Records to process:
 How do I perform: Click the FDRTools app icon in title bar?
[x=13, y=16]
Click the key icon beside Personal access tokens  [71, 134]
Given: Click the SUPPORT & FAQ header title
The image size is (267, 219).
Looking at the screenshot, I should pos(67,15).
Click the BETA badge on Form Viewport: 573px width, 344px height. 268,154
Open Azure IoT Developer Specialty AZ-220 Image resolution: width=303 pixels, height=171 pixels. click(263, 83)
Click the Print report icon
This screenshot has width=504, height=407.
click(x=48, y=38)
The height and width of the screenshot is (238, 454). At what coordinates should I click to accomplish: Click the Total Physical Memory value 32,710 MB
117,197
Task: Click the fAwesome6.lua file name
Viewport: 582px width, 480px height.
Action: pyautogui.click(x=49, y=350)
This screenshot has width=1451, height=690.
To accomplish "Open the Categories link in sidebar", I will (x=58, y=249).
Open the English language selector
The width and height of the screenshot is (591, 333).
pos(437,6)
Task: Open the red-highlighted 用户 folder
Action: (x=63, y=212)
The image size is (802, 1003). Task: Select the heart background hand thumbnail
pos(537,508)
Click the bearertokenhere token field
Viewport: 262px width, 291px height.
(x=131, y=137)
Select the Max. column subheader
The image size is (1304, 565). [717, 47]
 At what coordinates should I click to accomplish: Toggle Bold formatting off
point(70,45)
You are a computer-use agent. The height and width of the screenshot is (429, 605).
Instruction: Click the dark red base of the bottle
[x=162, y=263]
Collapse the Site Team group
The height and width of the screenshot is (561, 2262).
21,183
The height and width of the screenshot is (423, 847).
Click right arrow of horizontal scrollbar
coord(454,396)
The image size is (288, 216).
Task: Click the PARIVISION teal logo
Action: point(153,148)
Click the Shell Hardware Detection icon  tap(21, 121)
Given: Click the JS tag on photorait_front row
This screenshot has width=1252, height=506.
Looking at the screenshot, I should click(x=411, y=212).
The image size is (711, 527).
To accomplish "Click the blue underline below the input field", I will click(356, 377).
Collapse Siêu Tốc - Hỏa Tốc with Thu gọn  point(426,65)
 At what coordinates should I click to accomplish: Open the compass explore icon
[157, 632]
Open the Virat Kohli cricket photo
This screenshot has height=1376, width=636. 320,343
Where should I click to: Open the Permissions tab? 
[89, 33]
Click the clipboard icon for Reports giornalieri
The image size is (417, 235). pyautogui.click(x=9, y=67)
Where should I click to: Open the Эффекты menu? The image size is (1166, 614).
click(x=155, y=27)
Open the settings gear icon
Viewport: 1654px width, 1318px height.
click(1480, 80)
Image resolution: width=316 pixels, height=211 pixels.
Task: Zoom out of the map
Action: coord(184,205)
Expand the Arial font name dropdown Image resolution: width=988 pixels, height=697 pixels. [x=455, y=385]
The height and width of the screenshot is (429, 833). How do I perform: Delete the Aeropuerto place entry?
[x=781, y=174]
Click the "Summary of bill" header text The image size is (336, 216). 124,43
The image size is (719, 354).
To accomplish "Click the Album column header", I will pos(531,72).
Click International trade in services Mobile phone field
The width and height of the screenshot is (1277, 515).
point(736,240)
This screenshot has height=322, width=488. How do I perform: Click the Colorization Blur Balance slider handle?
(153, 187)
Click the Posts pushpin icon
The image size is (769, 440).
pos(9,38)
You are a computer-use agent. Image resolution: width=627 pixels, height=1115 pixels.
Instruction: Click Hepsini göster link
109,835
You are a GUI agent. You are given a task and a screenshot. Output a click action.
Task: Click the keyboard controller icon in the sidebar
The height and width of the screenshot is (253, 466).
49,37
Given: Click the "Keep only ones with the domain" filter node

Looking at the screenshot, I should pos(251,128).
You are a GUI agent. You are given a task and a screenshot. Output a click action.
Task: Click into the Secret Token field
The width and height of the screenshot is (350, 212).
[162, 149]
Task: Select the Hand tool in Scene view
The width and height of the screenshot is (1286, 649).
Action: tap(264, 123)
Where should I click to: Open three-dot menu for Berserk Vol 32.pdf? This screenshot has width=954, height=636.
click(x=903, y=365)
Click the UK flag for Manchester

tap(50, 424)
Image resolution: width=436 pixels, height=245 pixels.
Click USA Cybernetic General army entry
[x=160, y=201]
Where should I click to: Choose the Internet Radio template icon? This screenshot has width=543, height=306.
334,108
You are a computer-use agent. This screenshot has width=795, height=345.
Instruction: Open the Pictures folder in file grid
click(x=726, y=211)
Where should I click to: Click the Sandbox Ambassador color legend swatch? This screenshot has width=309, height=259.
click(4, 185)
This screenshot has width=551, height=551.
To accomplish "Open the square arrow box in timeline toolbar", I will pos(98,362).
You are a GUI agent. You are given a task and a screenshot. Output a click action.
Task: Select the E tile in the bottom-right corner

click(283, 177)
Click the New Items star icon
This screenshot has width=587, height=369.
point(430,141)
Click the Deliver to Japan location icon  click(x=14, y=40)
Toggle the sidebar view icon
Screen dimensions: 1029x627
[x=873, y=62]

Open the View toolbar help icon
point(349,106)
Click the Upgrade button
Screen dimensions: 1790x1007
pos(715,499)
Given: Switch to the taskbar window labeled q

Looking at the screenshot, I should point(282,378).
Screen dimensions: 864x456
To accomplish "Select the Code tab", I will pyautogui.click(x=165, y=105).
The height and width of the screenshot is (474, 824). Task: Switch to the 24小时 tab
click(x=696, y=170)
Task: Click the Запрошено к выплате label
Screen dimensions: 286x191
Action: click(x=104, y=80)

Task goal: Using the exact wording, write out all of the records.

Your response:
 How do I perform: Click the FDRTools app icon in title bar?
[x=13, y=16]
Click the key icon beside Personal access tokens  [71, 134]
Given: Click the SUPPORT & FAQ header title
The image size is (267, 219).
Looking at the screenshot, I should pos(67,15).
Click the BETA badge on Form Viewport: 573px width, 344px height. 268,154
Open Azure IoT Developer Specialty AZ-220 Image resolution: width=303 pixels, height=171 pixels. click(263, 83)
Click the Print report icon
This screenshot has width=504, height=407.
click(x=48, y=38)
The height and width of the screenshot is (238, 454). At what coordinates should I click to accomplish: Click the Total Physical Memory value 32,710 MB
117,197
Task: Click the fAwesome6.lua file name
Viewport: 582px width, 480px height.
Action: pyautogui.click(x=49, y=350)
This screenshot has width=1451, height=690.
To accomplish "Open the Categories link in sidebar", I will (x=58, y=249).
Open the English language selector
The width and height of the screenshot is (591, 333).
pos(437,6)
Task: Open the red-highlighted 用户 folder
Action: (x=63, y=212)
The image size is (802, 1003). Task: Select the heart background hand thumbnail
pos(537,508)
Click the bearertokenhere token field
Viewport: 262px width, 291px height.
(x=131, y=137)
Select the Max. column subheader
The image size is (1304, 565). [717, 47]
 At what coordinates should I click to accomplish: Toggle Bold formatting off
point(70,45)
You are a computer-use agent. The height and width of the screenshot is (429, 605).
Instruction: Click the dark red base of the bottle
[x=162, y=263]
Collapse the Site Team group
The height and width of the screenshot is (561, 2262).
21,183
The height and width of the screenshot is (423, 847).
Click right arrow of horizontal scrollbar
coord(454,396)
The image size is (288, 216).
Task: Click the PARIVISION teal logo
Action: point(153,148)
Click the Shell Hardware Detection icon  tap(21, 121)
Given: Click the JS tag on photorait_front row
This screenshot has width=1252, height=506.
Looking at the screenshot, I should click(x=411, y=212).
The image size is (711, 527).
To accomplish "Click the blue underline below the input field", I will click(356, 377).
Collapse Siêu Tốc - Hỏa Tốc with Thu gọn  point(426,65)
 At what coordinates should I click to accomplish: Open the compass explore icon
[157, 632]
Open the Virat Kohli cricket photo
This screenshot has height=1376, width=636. 320,343
Where should I click to: Open the Permissions tab? 
[89, 33]
Click the clipboard icon for Reports giornalieri
The image size is (417, 235). pyautogui.click(x=9, y=67)
Where should I click to: Open the Эффекты menu? The image size is (1166, 614).
click(x=155, y=27)
Open the settings gear icon
Viewport: 1654px width, 1318px height.
click(1480, 80)
Image resolution: width=316 pixels, height=211 pixels.
Task: Zoom out of the map
Action: coord(184,205)
Expand the Arial font name dropdown Image resolution: width=988 pixels, height=697 pixels. [x=455, y=385]
The height and width of the screenshot is (429, 833). How do I perform: Delete the Aeropuerto place entry?
[x=781, y=174]
Click the "Summary of bill" header text The image size is (336, 216). 124,43
The image size is (719, 354).
To accomplish "Click the Album column header", I will pos(531,72).
Click International trade in services Mobile phone field
The width and height of the screenshot is (1277, 515).
point(736,240)
This screenshot has height=322, width=488. How do I perform: Click the Colorization Blur Balance slider handle?
(153, 187)
Click the Posts pushpin icon
The image size is (769, 440).
pos(9,38)
You are a computer-use agent. Image resolution: width=627 pixels, height=1115 pixels.
Instruction: Click Hepsini göster link
109,835
You are a GUI agent. You are given a task and a screenshot. Output a click action.
Task: Click the keyboard controller icon in the sidebar
The height and width of the screenshot is (253, 466).
49,37
Given: Click the "Keep only ones with the domain" filter node

Looking at the screenshot, I should pos(251,128).
You are a GUI agent. You are given a task and a screenshot. Output a click action.
Task: Click into the Secret Token field
The width and height of the screenshot is (350, 212).
[162, 149]
Task: Select the Hand tool in Scene view
The width and height of the screenshot is (1286, 649).
Action: tap(264, 123)
Where should I click to: Open three-dot menu for Berserk Vol 32.pdf? This screenshot has width=954, height=636.
click(x=903, y=365)
Click the UK flag for Manchester

tap(50, 424)
Image resolution: width=436 pixels, height=245 pixels.
Click USA Cybernetic General army entry
[x=160, y=201]
Where should I click to: Choose the Internet Radio template icon? This screenshot has width=543, height=306.
334,108
You are a computer-use agent. This screenshot has width=795, height=345.
Instruction: Open the Pictures folder in file grid
click(x=726, y=211)
Where should I click to: Click the Sandbox Ambassador color legend swatch? This screenshot has width=309, height=259.
click(4, 185)
This screenshot has width=551, height=551.
To accomplish "Open the square arrow box in timeline toolbar", I will pos(98,362).
You are a GUI agent. You are given a task and a screenshot. Output a click action.
Task: Select the E tile in the bottom-right corner

click(283, 177)
Click the New Items star icon
This screenshot has width=587, height=369.
point(430,141)
Click the Deliver to Japan location icon  click(x=14, y=40)
Toggle the sidebar view icon
Screen dimensions: 1029x627
[x=873, y=62]

Open the View toolbar help icon
point(349,106)
Click the Upgrade button
Screen dimensions: 1790x1007
pos(715,499)
Given: Switch to the taskbar window labeled q

Looking at the screenshot, I should point(282,378).
Screen dimensions: 864x456
To accomplish "Select the Code tab", I will pyautogui.click(x=165, y=105).
The height and width of the screenshot is (474, 824). Task: Switch to the 24小时 tab
click(x=696, y=170)
Task: Click the Запрошено к выплате label
Screen dimensions: 286x191
Action: click(x=104, y=80)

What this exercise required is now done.